Papillary glioneuronal tumor

Ill-defined hyperdense mass within the anterior pole of the left temporal lobe associated with surrounding vasogenic edema. No midline shift or cerebral herniation. Remainder brain parenchyma is unremarkable. 

The left temporal lobe mass demonstrates a few prominent vessels within associated with a small hemorrhagic foci, has vivid rim enhancement, and shows partial diffusion restriction. Local mass effect and vasogenic edema are again demonstrated 

MICROSCOPIC DESCRIPTION: 1-3. Sections show a moderately cellular biphasic tumor composed of thin hyalinised blood vessels surrounded by small astrocytes (GFAP+), together with intervening neurocytes (Synaptophysin+) and occasional ganglion cells (NeuN+). There is focal moderate nuclear atypia and occasional mitoses. No pallisaded tumor necrosis or microvascular proliferation with multilayering of atypical cells around vessel lumena. Immunohistochemistry results show tumor cells stain: Nestin Positive (high) NogoA Positive IDH-1 R132H Negative (non-mutated) ATRX Negative (mutated) MGMT Positive (likely non-methylated) p53 Positive p16 CDKN2A Positive EMA Negative CD99 Negative Topoisomerase labeling index: Approximately 25%.

DIAGNOSIS: Brain, left temporal lesion: Papillary glioneuronal tumor (WHO I)

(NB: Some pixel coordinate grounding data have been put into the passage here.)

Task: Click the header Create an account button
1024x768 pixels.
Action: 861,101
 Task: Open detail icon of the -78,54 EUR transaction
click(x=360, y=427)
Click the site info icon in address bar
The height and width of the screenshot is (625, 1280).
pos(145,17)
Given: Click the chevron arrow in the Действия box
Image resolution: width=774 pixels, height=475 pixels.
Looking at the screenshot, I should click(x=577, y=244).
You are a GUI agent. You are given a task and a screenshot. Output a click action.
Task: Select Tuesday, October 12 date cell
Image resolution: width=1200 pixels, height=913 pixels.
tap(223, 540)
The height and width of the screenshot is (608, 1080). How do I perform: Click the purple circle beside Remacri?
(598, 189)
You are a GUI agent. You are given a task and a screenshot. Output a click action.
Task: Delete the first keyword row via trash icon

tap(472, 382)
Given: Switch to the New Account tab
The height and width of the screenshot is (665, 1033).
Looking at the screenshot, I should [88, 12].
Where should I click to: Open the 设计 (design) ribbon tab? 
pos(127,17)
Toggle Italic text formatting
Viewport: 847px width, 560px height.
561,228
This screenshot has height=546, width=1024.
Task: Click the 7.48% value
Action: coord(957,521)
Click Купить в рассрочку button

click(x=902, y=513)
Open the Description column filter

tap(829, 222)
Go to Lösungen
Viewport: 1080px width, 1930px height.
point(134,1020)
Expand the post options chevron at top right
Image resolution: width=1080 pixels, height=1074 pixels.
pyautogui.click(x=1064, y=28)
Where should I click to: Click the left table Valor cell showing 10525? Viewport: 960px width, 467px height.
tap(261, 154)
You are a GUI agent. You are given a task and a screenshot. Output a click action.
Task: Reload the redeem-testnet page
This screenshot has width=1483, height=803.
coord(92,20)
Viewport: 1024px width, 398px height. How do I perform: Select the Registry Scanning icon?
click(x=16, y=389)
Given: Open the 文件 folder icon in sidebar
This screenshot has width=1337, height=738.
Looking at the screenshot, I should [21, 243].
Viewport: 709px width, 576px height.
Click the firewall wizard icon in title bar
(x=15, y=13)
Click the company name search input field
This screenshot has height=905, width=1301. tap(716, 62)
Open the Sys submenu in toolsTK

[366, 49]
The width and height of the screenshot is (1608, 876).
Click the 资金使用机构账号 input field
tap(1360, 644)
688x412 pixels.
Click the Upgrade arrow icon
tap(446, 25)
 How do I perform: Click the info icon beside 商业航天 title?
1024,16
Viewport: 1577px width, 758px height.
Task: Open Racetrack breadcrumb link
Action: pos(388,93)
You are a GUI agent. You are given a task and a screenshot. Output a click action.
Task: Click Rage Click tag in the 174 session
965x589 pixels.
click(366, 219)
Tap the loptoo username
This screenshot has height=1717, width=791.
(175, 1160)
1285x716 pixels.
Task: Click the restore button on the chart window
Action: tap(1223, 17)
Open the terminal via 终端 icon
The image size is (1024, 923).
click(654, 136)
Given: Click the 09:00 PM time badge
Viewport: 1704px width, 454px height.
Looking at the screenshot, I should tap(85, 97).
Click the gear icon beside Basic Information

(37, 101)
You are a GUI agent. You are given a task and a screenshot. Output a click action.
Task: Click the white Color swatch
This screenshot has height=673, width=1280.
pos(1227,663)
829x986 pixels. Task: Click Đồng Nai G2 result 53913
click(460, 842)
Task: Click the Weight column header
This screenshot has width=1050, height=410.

Comment: The histologcal and immunohistochemical features are most consistent with a papillary glioneural tumor (PGNT). A high proliferation index has been previously reported within PGNT, however close clinical follow-up is recommended. Additionally, immunohistochemical results show tumor cells with intact staining for MSH2, MSH6 and MLH1, whilst there is loss of staining for PMS2. Correlation with the known microsatellite instability related bowel lesions (Lynch Syndrome) is recommended.